5.The Boeing 747 can take up to 75 seconds to reach its takeoff speed of approximately 90 m/s. What is its average acceleration during takeoff? 1.2 m/s2
6.In getting ready to slam-dunk the ball, a basketball layer starts from rest and sprints to a speed of 6.0 m/s in
1.5 s. Assuming that the player accelerates uniformly, determine the distance that he runs.
7.A jetliner is landing with a speed of 69 m/s. Once the jet touches down, it has 750 m of runway in which to reduce its speed to 6.1 m/s. What is the average acceleration of the plane during landing?
8.A truck, traveling at a velocity of 33 m/s, comes to a halt by decelerating at 11 m/s2. How far does the truck travel in the process of stopping?
9.The length of the barrel of a primitive blowgun is 1.2 m. Upon leaving the barrel, a dart has a speed of 14 m/s. Assuming that the dart is uniformly accelerated, how long does it take for the dart to travel the length of the barrel?
10.A soccer player runs at a constant speed of 2.6m/s. For the next 18m, he speeds up with an acceleration of 0.45m/s2. What is his speed at the end of the run?
11.In a 100-m race, a sprinter explodes out of the starting block with an acceleration of 3.2 m/s2, which she sustains for 3.0 s. Then, her acceleration drops to zero for the rest of the race.

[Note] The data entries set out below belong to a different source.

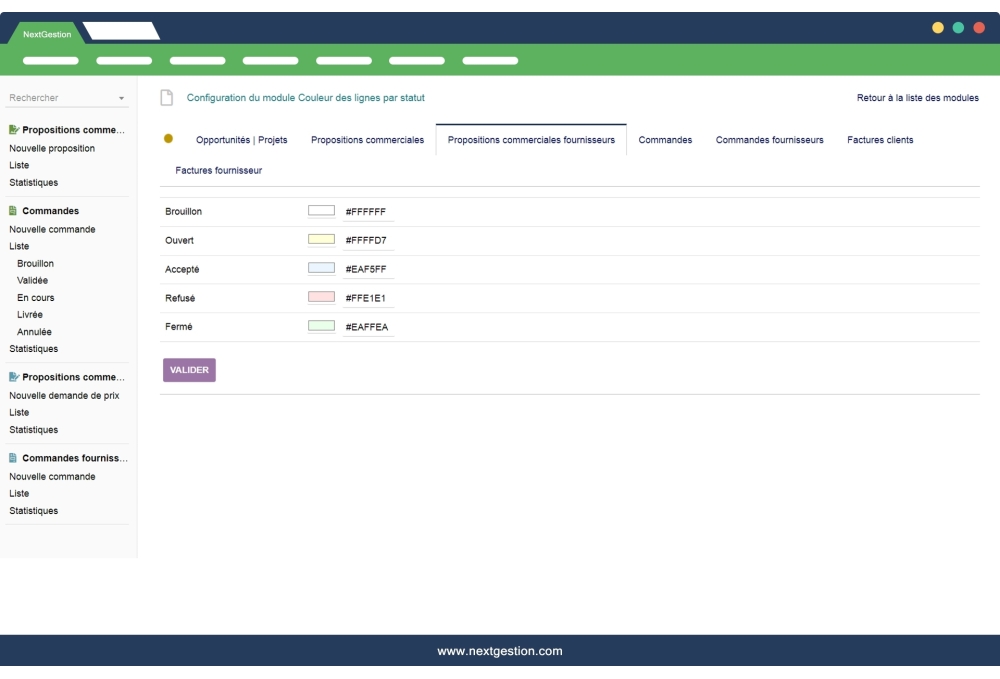Viewport: 1000px width, 679px height.
Task: Click the VALIDER button
Action: coord(189,369)
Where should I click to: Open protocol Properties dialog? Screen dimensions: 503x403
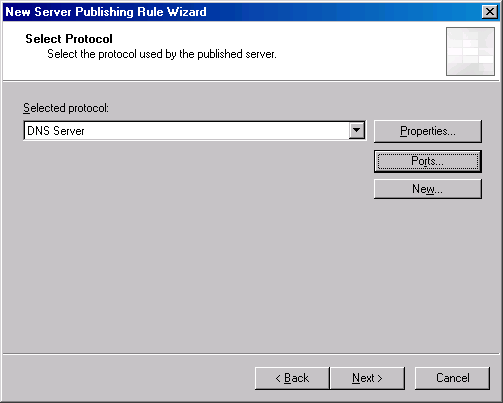click(x=428, y=131)
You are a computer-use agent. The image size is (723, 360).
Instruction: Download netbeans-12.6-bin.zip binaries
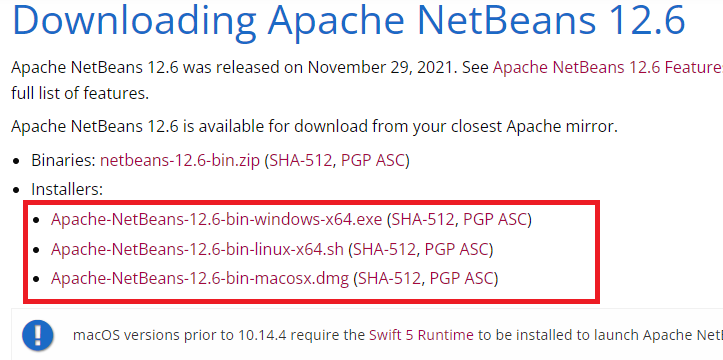180,161
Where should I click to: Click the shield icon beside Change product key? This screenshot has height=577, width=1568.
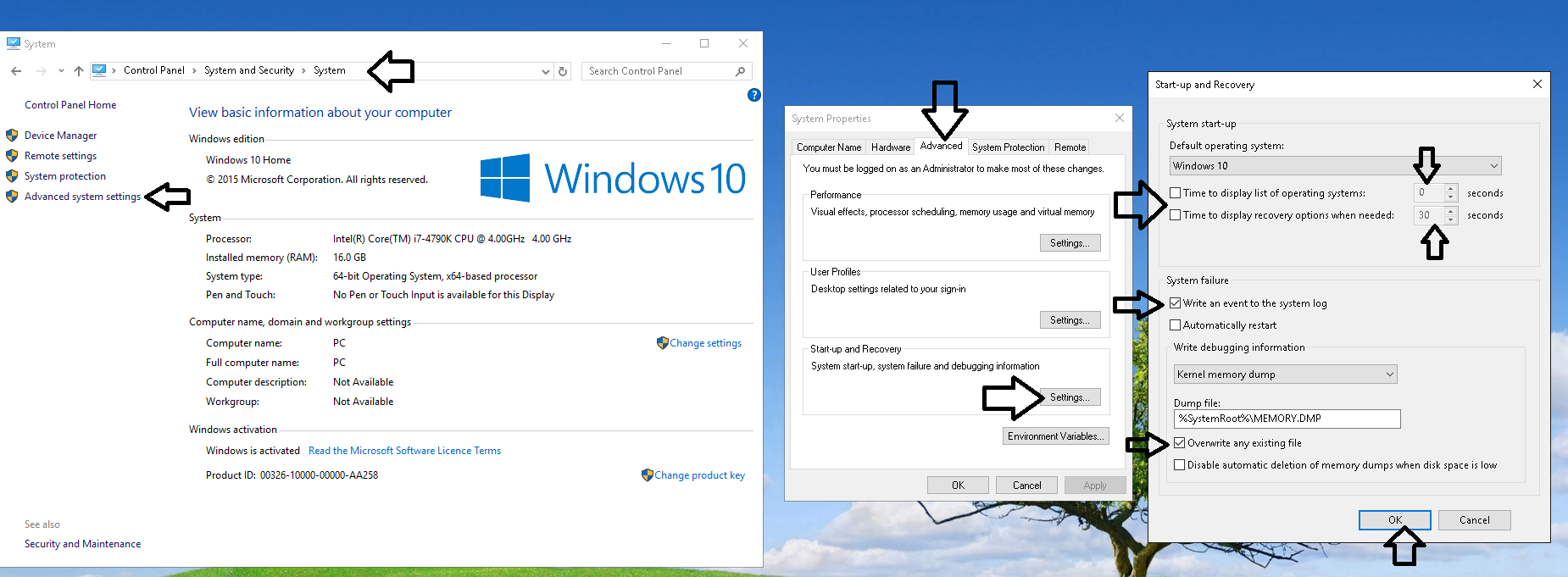[647, 475]
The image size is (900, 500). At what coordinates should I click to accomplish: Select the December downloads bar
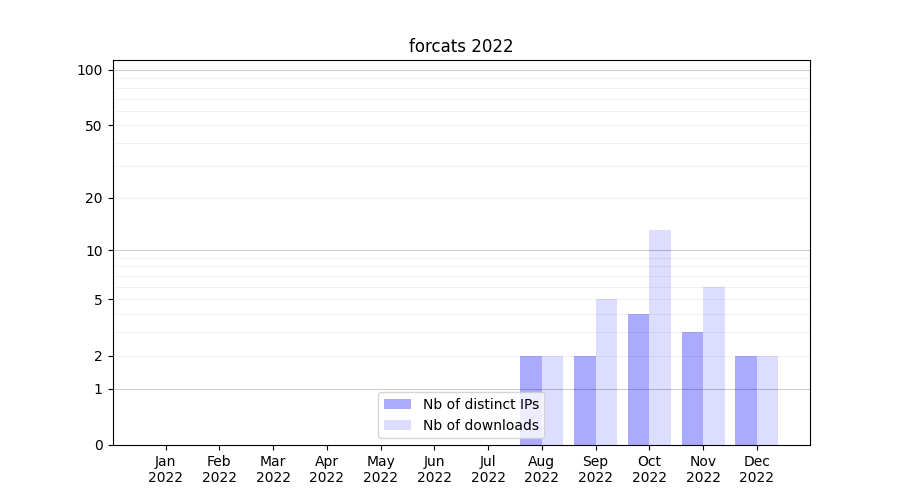[767, 400]
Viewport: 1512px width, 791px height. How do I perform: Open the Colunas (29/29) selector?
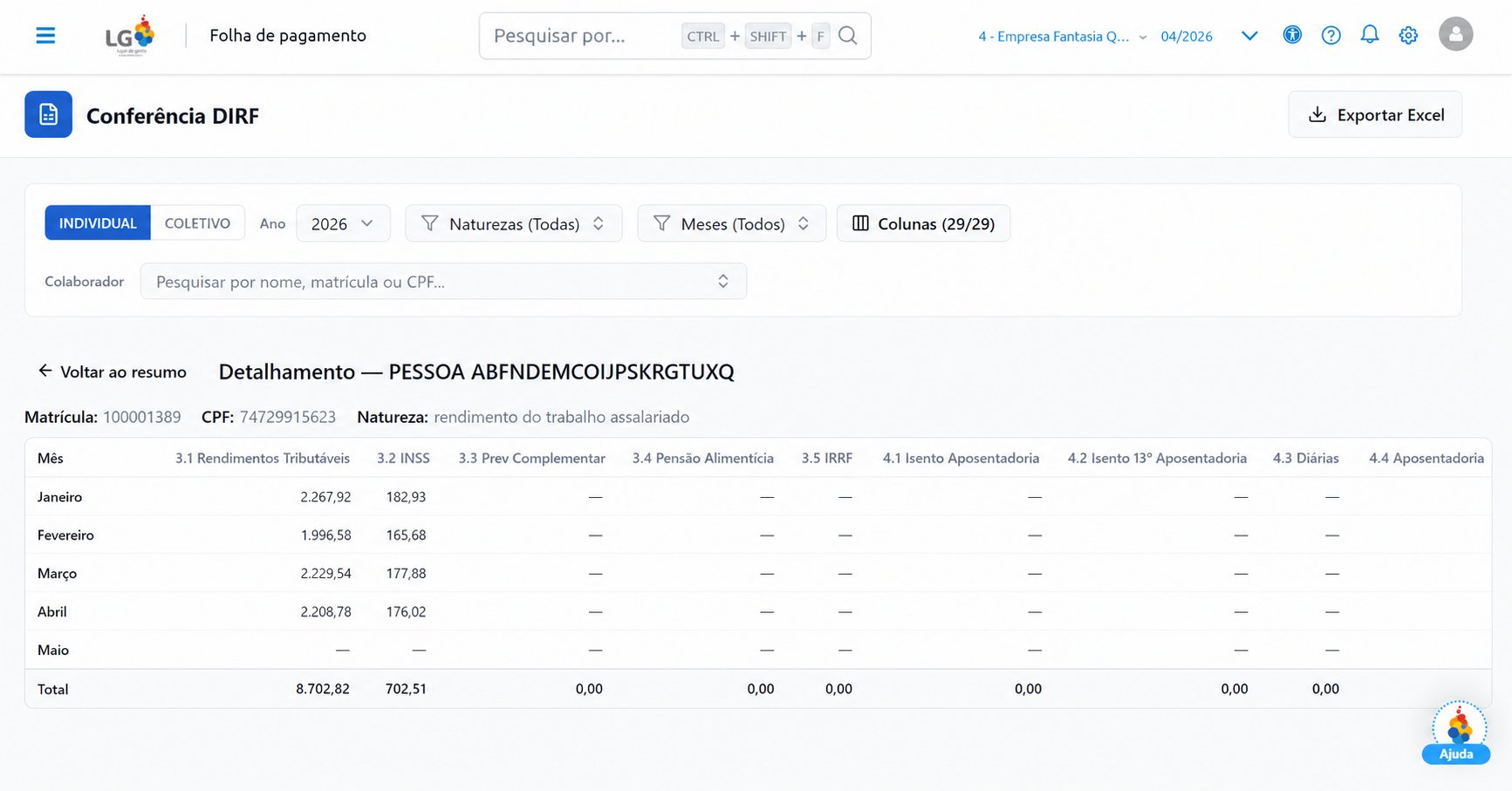click(923, 223)
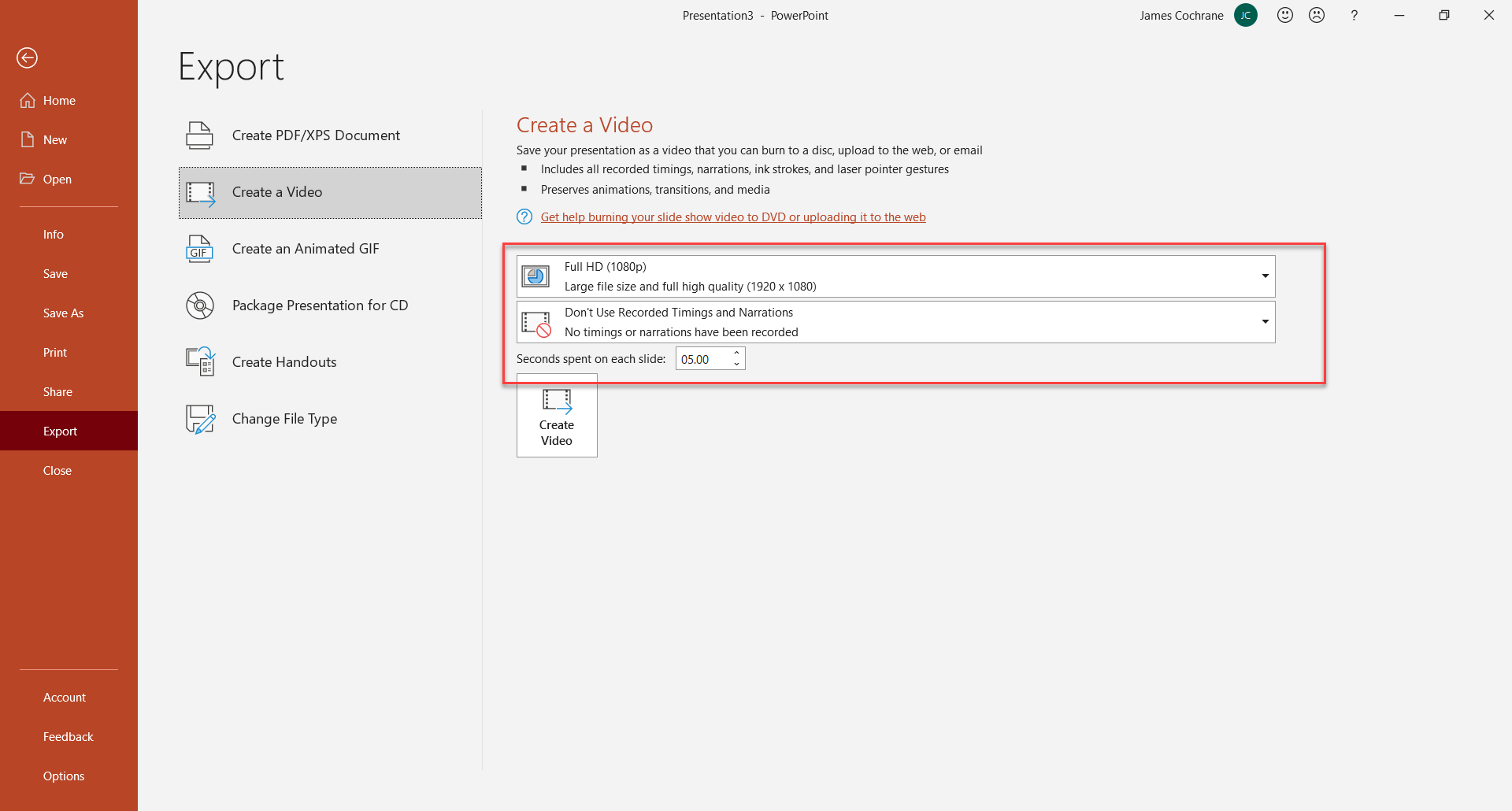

What is her total time for the race?
12.Suppose a car is traveling at 12.0 m/s, and the driver sees a big baggy of crack cocaine in the lane of traffic. The guy is crack addict and needs a fix, so he decides to take advantage of the free crack cocaine. After 0.510 s has elapsed (the reaction time) the driver applies the brakes, and the car slows at a rate of 6.20 m/s2. What is the stopping distance of the car, as measured from the point where the driver first notices the crack cocaine?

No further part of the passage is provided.